== DATA FOR ANALYSIS

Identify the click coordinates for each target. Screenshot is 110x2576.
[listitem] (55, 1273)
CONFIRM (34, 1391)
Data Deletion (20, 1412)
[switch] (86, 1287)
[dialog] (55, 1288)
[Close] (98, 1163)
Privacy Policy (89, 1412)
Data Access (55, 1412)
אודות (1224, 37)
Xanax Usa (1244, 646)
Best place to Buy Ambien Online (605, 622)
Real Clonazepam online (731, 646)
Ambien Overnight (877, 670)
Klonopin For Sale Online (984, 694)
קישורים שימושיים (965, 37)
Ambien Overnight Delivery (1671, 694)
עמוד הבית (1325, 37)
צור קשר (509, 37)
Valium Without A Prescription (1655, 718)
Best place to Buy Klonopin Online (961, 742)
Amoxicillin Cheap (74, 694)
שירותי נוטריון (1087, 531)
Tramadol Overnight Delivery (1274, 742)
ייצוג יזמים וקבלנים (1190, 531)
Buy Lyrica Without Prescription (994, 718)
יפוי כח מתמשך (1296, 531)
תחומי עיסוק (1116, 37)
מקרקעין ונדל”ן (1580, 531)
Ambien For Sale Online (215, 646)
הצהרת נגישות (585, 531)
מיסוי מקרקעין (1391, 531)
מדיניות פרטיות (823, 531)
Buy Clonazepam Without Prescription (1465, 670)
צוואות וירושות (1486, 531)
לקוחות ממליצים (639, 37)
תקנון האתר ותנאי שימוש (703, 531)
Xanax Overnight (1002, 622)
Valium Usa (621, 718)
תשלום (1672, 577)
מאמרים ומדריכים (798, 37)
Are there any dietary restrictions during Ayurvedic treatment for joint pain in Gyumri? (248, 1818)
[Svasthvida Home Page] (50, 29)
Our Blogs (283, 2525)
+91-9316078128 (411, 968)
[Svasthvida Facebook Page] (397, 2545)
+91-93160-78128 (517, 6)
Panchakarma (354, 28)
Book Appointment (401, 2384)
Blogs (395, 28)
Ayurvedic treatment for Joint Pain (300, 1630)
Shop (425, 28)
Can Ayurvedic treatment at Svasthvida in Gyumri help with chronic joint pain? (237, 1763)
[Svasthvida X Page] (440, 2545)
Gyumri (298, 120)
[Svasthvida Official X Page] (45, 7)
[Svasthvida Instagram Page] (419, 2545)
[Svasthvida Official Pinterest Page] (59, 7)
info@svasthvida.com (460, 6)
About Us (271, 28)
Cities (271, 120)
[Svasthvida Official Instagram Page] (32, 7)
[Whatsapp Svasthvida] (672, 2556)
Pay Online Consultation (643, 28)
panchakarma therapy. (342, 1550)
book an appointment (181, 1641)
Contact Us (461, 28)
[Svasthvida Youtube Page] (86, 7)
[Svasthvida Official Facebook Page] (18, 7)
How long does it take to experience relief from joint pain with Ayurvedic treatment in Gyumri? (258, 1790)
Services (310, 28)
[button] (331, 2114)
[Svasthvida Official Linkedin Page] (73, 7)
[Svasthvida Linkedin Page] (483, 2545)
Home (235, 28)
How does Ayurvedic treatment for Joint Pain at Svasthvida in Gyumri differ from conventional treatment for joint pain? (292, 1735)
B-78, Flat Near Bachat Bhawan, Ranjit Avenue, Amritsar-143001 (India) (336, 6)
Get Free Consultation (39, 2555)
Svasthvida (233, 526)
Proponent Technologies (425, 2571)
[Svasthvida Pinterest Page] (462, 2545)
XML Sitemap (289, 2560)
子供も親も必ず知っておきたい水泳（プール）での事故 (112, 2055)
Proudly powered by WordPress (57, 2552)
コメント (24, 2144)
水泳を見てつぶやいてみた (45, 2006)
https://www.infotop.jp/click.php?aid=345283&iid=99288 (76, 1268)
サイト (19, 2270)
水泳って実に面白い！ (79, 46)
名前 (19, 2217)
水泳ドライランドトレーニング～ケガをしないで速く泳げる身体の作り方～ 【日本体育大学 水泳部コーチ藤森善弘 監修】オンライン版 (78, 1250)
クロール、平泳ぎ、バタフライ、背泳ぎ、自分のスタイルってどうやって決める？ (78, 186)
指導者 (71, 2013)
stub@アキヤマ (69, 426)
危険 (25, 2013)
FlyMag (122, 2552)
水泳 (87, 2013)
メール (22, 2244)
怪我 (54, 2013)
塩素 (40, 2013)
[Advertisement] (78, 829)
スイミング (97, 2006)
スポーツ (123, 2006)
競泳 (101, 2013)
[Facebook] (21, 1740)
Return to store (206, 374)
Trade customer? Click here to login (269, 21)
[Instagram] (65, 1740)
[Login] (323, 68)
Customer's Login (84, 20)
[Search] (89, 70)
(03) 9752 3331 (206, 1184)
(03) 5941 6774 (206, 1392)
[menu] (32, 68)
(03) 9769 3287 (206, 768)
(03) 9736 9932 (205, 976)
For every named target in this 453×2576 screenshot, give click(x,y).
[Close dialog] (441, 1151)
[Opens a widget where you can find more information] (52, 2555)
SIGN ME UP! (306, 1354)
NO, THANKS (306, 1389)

====

#### [TASK PROMPT]
The expected output is the lines from the one holding "[Login] (323, 68)" through the last line of the data, exactly as they appear, with nothing before or after.

#### [REPLY]
[Login] (323, 68)
Customer's Login (84, 20)
[Search] (89, 70)
(03) 9752 3331 (206, 1184)
(03) 5941 6774 (206, 1392)
[menu] (32, 68)
(03) 9769 3287 (206, 768)
(03) 9736 9932 (205, 976)
For every named target in this 453×2576 screenshot, give click(x,y).
[Close dialog] (441, 1151)
[Opens a widget where you can find more information] (52, 2555)
SIGN ME UP! (306, 1354)
NO, THANKS (306, 1389)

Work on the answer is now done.